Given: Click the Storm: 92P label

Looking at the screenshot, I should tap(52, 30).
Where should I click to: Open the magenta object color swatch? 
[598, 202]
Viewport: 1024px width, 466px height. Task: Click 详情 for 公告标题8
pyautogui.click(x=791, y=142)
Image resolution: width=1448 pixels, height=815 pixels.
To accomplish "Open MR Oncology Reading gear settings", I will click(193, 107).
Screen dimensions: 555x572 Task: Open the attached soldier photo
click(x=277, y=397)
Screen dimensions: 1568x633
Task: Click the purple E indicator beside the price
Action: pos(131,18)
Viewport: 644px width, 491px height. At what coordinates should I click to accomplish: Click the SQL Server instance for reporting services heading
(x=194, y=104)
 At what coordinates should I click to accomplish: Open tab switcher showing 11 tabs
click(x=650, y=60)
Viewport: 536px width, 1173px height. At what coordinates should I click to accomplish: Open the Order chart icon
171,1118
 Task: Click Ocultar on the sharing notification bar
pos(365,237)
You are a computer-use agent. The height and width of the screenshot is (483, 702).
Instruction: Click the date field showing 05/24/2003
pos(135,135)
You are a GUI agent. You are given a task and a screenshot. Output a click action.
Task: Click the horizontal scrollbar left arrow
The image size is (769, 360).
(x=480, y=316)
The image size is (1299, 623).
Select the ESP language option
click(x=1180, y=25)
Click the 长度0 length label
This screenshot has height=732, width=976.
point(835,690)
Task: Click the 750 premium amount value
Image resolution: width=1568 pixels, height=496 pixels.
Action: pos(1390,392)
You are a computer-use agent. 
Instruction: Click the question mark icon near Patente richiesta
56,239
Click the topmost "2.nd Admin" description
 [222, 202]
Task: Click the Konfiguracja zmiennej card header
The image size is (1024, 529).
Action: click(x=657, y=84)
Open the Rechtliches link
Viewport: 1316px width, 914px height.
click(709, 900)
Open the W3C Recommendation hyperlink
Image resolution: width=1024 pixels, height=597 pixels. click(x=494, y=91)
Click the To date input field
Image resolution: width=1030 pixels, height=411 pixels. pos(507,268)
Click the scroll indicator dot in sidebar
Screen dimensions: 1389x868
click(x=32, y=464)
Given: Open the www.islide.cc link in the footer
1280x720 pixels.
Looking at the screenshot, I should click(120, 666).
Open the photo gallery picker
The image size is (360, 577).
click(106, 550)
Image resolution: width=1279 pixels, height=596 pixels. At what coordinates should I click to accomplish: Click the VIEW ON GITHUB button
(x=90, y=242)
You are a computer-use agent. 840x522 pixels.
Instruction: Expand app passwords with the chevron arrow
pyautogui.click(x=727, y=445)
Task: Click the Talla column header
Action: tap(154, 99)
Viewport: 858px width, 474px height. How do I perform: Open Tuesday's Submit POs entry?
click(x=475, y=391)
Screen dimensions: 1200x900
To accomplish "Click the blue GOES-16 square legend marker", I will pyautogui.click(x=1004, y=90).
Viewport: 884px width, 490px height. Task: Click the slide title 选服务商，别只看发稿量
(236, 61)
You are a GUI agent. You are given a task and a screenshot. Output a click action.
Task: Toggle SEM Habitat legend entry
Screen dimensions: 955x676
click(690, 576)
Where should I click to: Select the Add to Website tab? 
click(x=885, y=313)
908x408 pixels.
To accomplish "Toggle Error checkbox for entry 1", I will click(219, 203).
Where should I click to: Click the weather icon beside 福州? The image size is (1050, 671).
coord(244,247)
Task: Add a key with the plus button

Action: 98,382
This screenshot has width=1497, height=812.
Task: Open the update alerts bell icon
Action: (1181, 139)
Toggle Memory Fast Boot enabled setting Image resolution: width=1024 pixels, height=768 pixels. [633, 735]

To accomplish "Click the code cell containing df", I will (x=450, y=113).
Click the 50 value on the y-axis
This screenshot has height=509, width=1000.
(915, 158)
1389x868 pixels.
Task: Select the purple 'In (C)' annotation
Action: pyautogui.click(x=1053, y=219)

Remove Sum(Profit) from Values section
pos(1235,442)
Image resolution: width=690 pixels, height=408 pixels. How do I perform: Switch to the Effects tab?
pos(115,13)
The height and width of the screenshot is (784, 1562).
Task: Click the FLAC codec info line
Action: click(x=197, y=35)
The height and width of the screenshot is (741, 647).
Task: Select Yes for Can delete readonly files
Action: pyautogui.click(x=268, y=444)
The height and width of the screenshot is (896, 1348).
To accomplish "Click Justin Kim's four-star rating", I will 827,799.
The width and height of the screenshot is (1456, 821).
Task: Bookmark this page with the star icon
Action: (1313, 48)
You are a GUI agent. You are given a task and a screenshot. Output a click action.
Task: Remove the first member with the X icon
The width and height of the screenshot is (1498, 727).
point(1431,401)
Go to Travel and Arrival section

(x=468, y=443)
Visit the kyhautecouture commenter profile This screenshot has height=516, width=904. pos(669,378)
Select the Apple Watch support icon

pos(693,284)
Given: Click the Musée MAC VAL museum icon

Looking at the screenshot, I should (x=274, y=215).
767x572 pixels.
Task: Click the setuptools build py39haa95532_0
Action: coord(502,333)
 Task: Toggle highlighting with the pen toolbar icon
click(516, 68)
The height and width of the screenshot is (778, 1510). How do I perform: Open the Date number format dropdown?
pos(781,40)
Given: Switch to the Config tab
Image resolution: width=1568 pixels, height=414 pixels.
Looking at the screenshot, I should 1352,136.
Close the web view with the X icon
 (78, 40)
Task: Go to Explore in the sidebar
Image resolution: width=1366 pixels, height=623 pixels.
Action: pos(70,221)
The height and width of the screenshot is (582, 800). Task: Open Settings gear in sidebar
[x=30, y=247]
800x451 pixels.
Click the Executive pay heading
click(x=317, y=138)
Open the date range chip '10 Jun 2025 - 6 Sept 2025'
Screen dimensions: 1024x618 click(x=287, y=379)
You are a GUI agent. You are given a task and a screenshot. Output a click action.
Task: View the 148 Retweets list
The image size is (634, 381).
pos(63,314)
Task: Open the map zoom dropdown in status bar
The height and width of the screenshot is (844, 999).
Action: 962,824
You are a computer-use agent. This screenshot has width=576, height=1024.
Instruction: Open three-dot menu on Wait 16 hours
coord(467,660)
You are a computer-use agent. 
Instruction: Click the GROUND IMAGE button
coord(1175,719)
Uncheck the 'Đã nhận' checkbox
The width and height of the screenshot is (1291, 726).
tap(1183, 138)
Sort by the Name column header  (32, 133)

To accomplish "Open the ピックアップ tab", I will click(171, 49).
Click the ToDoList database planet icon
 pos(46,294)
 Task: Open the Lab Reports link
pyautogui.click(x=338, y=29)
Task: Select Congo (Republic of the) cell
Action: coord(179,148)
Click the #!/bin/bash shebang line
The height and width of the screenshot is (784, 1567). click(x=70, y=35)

· · · · · · ·

Description of the task
Every entry must be set down again exactly as it reads.

Solution for this exercise
Given: Click the Storm: 92P label

Looking at the screenshot, I should tap(52, 30).
Where should I click to: Open the magenta object color swatch? 
[598, 202]
Viewport: 1024px width, 466px height. Task: Click 详情 for 公告标题8
pyautogui.click(x=791, y=142)
Image resolution: width=1448 pixels, height=815 pixels.
To accomplish "Open MR Oncology Reading gear settings", I will click(193, 107).
Screen dimensions: 555x572 Task: Open the attached soldier photo
click(x=277, y=397)
Screen dimensions: 1568x633
Task: Click the purple E indicator beside the price
Action: pos(131,18)
Viewport: 644px width, 491px height. At what coordinates should I click to accomplish: Click the SQL Server instance for reporting services heading
(x=194, y=104)
 At what coordinates should I click to accomplish: Open tab switcher showing 11 tabs
click(x=650, y=60)
Viewport: 536px width, 1173px height. At what coordinates should I click to accomplish: Open the Order chart icon
171,1118
 Task: Click Ocultar on the sharing notification bar
pos(365,237)
You are a computer-use agent. The height and width of the screenshot is (483, 702).
Instruction: Click the date field showing 05/24/2003
pos(135,135)
You are a GUI agent. You are given a task and a screenshot. Output a click action.
Task: Click the horizontal scrollbar left arrow
The image size is (769, 360).
(x=480, y=316)
The image size is (1299, 623).
Select the ESP language option
click(x=1180, y=25)
Click the 长度0 length label
This screenshot has height=732, width=976.
point(835,690)
Task: Click the 750 premium amount value
Image resolution: width=1568 pixels, height=496 pixels.
Action: pos(1390,392)
You are a computer-use agent. 
Instruction: Click the question mark icon near Patente richiesta
56,239
Click the topmost "2.nd Admin" description
 [222, 202]
Task: Click the Konfiguracja zmiennej card header
The image size is (1024, 529).
Action: click(x=657, y=84)
Open the Rechtliches link
Viewport: 1316px width, 914px height.
click(709, 900)
Open the W3C Recommendation hyperlink
Image resolution: width=1024 pixels, height=597 pixels. click(x=494, y=91)
Click the To date input field
Image resolution: width=1030 pixels, height=411 pixels. pos(507,268)
Click the scroll indicator dot in sidebar
Screen dimensions: 1389x868
click(x=32, y=464)
Given: Open the www.islide.cc link in the footer
1280x720 pixels.
Looking at the screenshot, I should click(120, 666).
Open the photo gallery picker
The image size is (360, 577).
click(106, 550)
Image resolution: width=1279 pixels, height=596 pixels. At what coordinates should I click to accomplish: Click the VIEW ON GITHUB button
(x=90, y=242)
You are a computer-use agent. 840x522 pixels.
Instruction: Expand app passwords with the chevron arrow
pyautogui.click(x=727, y=445)
Task: Click the Talla column header
Action: tap(154, 99)
Viewport: 858px width, 474px height. How do I perform: Open Tuesday's Submit POs entry?
click(x=475, y=391)
Screen dimensions: 1200x900
To accomplish "Click the blue GOES-16 square legend marker", I will pyautogui.click(x=1004, y=90).
Viewport: 884px width, 490px height. Task: Click the slide title 选服务商，别只看发稿量
(236, 61)
You are a GUI agent. You are given a task and a screenshot. Output a click action.
Task: Toggle SEM Habitat legend entry
Screen dimensions: 955x676
click(690, 576)
Where should I click to: Select the Add to Website tab? 
click(x=885, y=313)
908x408 pixels.
To accomplish "Toggle Error checkbox for entry 1", I will click(219, 203).
Where should I click to: Click the weather icon beside 福州? The image size is (1050, 671).
coord(244,247)
Task: Add a key with the plus button

Action: 98,382
This screenshot has width=1497, height=812.
Task: Open the update alerts bell icon
Action: (1181, 139)
Toggle Memory Fast Boot enabled setting Image resolution: width=1024 pixels, height=768 pixels. [633, 735]

To accomplish "Click the code cell containing df", I will (x=450, y=113).
Click the 50 value on the y-axis
This screenshot has height=509, width=1000.
(915, 158)
1389x868 pixels.
Task: Select the purple 'In (C)' annotation
Action: pyautogui.click(x=1053, y=219)

Remove Sum(Profit) from Values section
pos(1235,442)
Image resolution: width=690 pixels, height=408 pixels. How do I perform: Switch to the Effects tab?
pos(115,13)
The height and width of the screenshot is (784, 1562).
Task: Click the FLAC codec info line
Action: click(x=197, y=35)
The height and width of the screenshot is (741, 647).
Task: Select Yes for Can delete readonly files
Action: pyautogui.click(x=268, y=444)
The height and width of the screenshot is (896, 1348).
To accomplish "Click Justin Kim's four-star rating", I will 827,799.
The width and height of the screenshot is (1456, 821).
Task: Bookmark this page with the star icon
Action: (1313, 48)
You are a GUI agent. You are given a task and a screenshot. Output a click action.
Task: Remove the first member with the X icon
The width and height of the screenshot is (1498, 727).
point(1431,401)
Go to Travel and Arrival section

(x=468, y=443)
Visit the kyhautecouture commenter profile This screenshot has height=516, width=904. pos(669,378)
Select the Apple Watch support icon

pos(693,284)
Given: Click the Musée MAC VAL museum icon

Looking at the screenshot, I should (x=274, y=215).
767x572 pixels.
Task: Click the setuptools build py39haa95532_0
Action: coord(502,333)
 Task: Toggle highlighting with the pen toolbar icon
click(516, 68)
The height and width of the screenshot is (778, 1510). How do I perform: Open the Date number format dropdown?
pos(781,40)
Given: Switch to the Config tab
Image resolution: width=1568 pixels, height=414 pixels.
Looking at the screenshot, I should 1352,136.
Close the web view with the X icon
 (78, 40)
Task: Go to Explore in the sidebar
Image resolution: width=1366 pixels, height=623 pixels.
Action: pos(70,221)
The height and width of the screenshot is (582, 800). Task: Open Settings gear in sidebar
[x=30, y=247]
800x451 pixels.
Click the Executive pay heading
click(x=317, y=138)
Open the date range chip '10 Jun 2025 - 6 Sept 2025'
Screen dimensions: 1024x618 click(x=287, y=379)
You are a GUI agent. You are given a task and a screenshot. Output a click action.
Task: View the 148 Retweets list
The image size is (634, 381).
pos(63,314)
Task: Open the map zoom dropdown in status bar
The height and width of the screenshot is (844, 999).
Action: 962,824
You are a computer-use agent. This screenshot has width=576, height=1024.
Instruction: Open three-dot menu on Wait 16 hours
coord(467,660)
You are a computer-use agent. 
Instruction: Click the GROUND IMAGE button
coord(1175,719)
Uncheck the 'Đã nhận' checkbox
The width and height of the screenshot is (1291, 726).
tap(1183, 138)
Sort by the Name column header  (32, 133)

To accomplish "Open the ピックアップ tab", I will click(171, 49).
Click the ToDoList database planet icon
 pos(46,294)
 Task: Open the Lab Reports link
pyautogui.click(x=338, y=29)
Task: Select Congo (Republic of the) cell
Action: coord(179,148)
Click the #!/bin/bash shebang line
The height and width of the screenshot is (784, 1567). click(x=70, y=35)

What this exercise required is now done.